# Task objective:
Return all lines from the listing below in which the string "resolution" occurs.
__________________________________________________
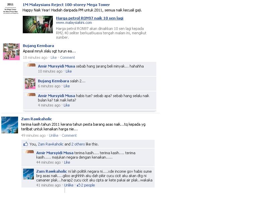258x212 pixels.
Task: Like Amir's 10 minutes ago comment
Action: 69,71
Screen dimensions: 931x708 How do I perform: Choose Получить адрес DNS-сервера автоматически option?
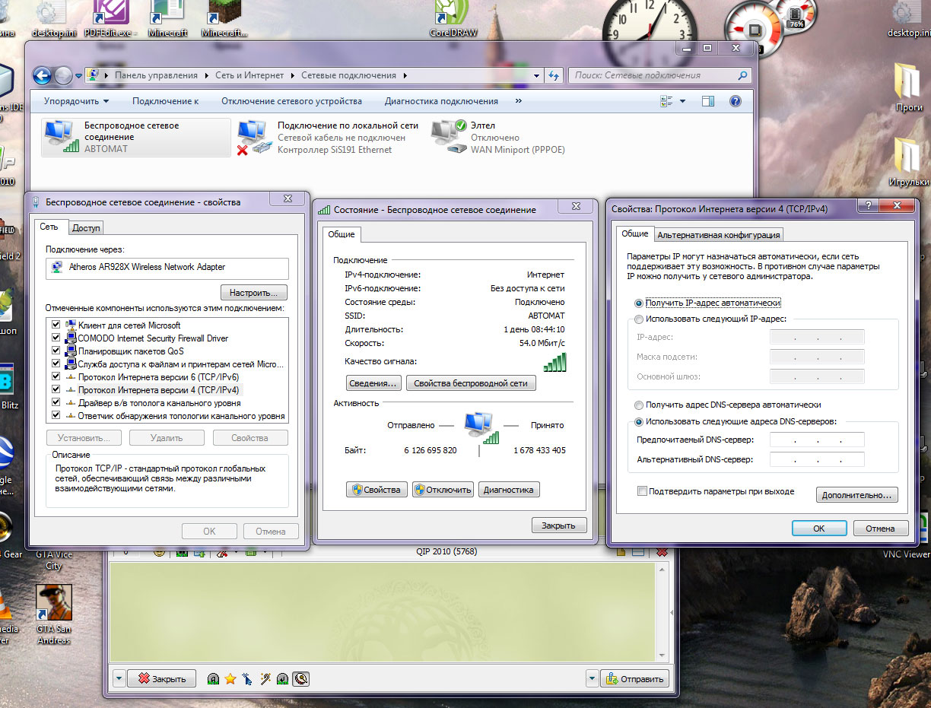(x=639, y=405)

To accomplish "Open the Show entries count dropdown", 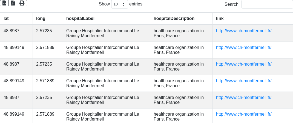I will pyautogui.click(x=120, y=4).
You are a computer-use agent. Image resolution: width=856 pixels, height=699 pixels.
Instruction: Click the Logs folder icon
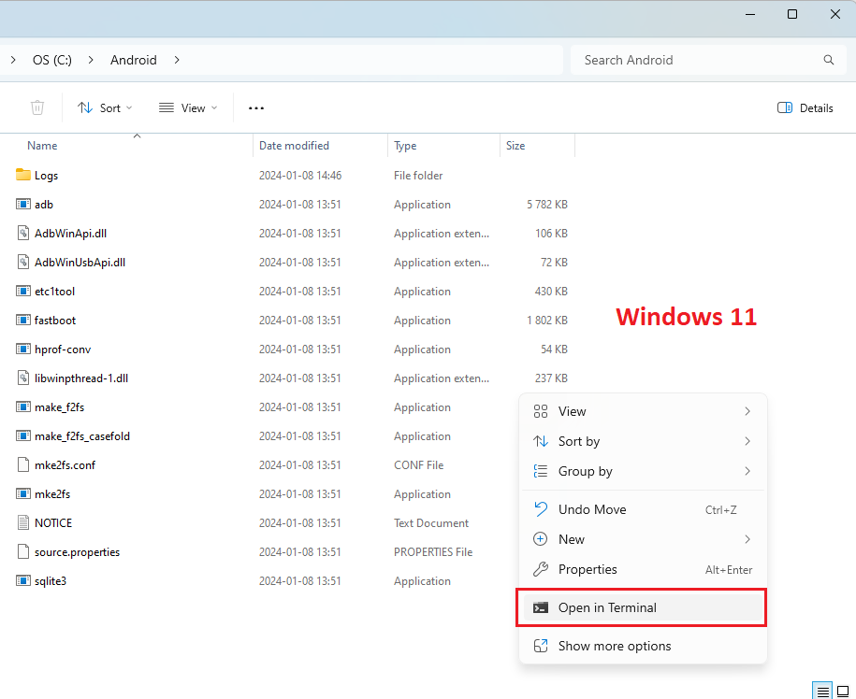(x=23, y=175)
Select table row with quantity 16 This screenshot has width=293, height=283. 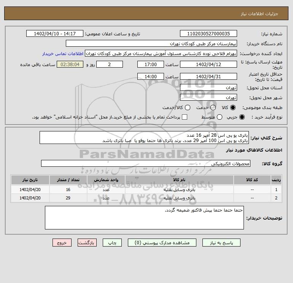pyautogui.click(x=146, y=189)
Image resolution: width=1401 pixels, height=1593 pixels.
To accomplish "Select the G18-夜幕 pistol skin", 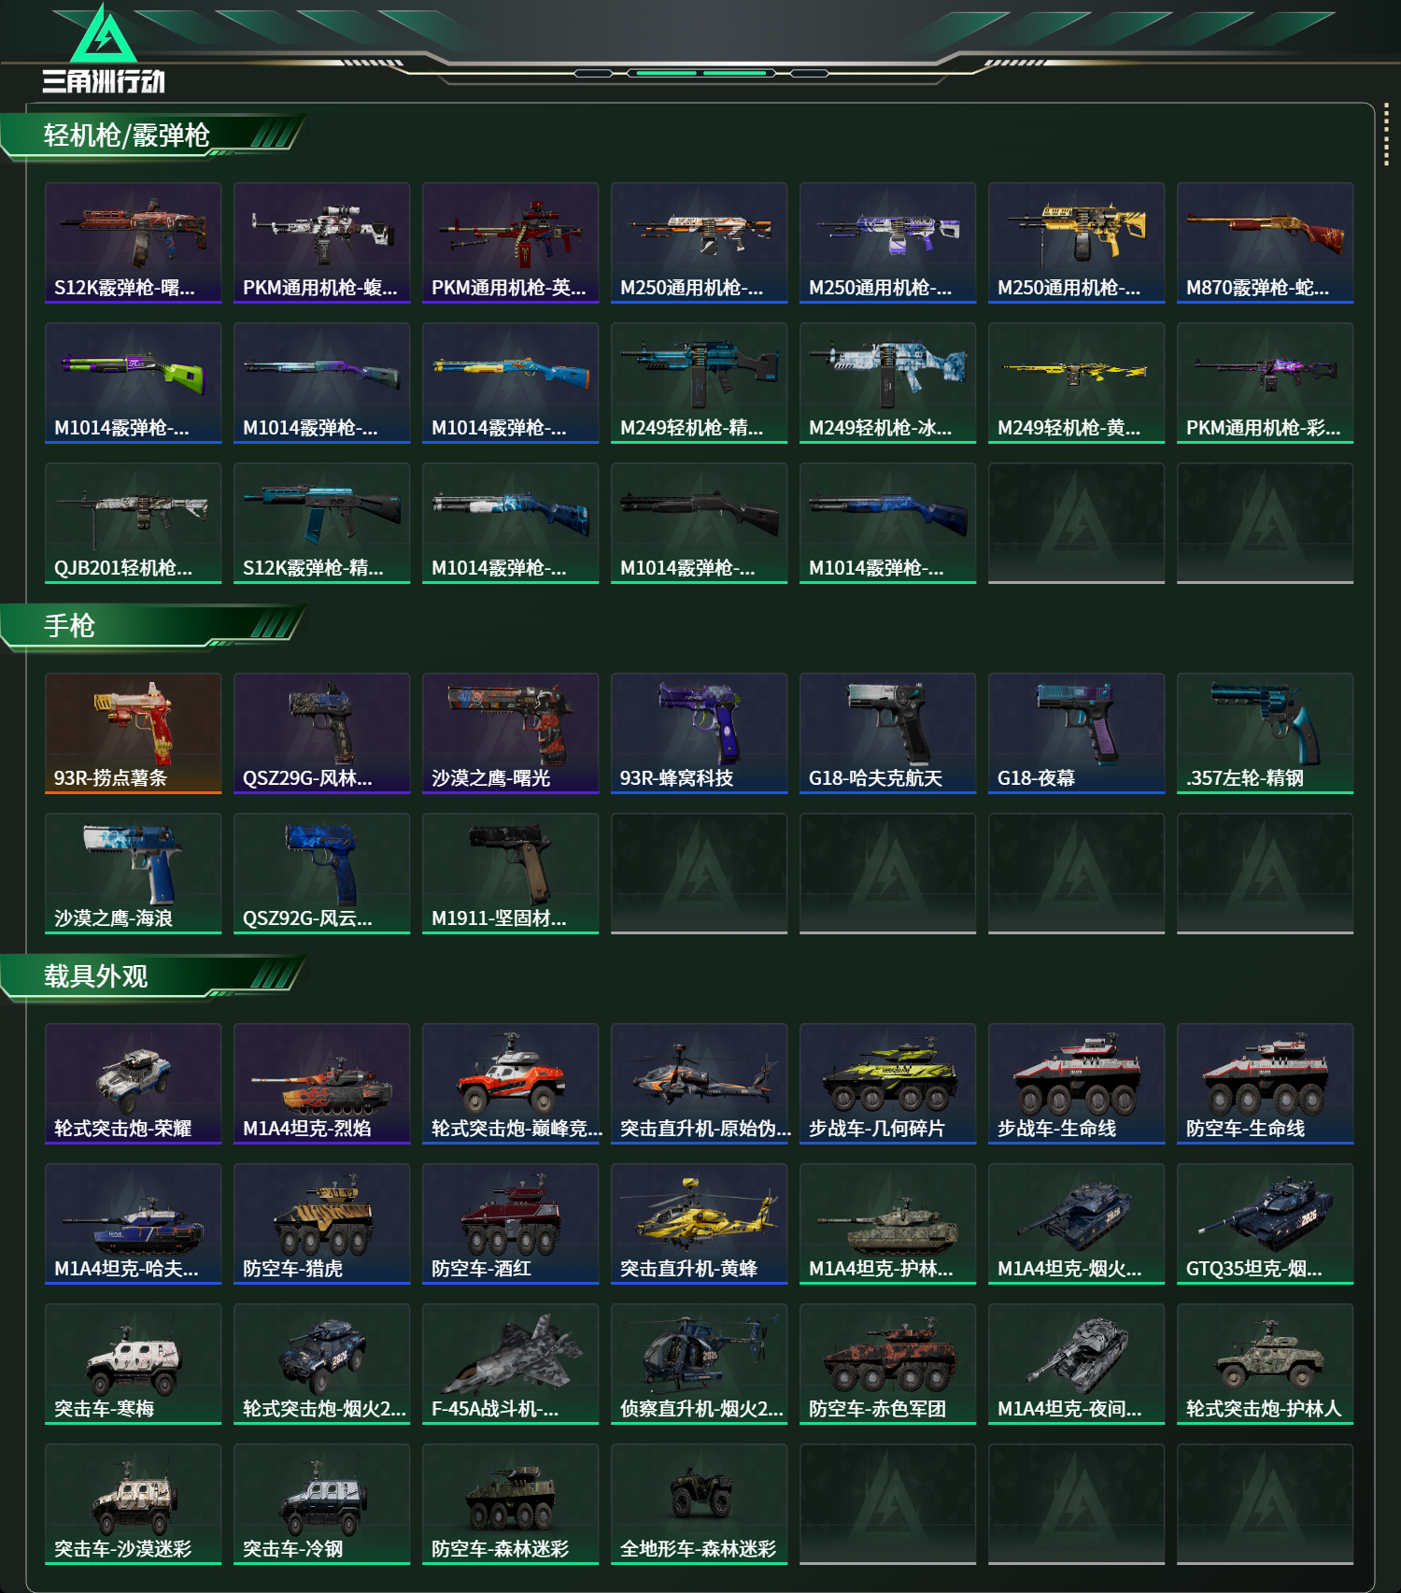I will 1077,733.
__________________________________________________
# Answer:
You are a computer-use agent. Image resolution: width=856 pixels, height=699 pixels.
Image resolution: width=1401 pixels, height=1593 pixels.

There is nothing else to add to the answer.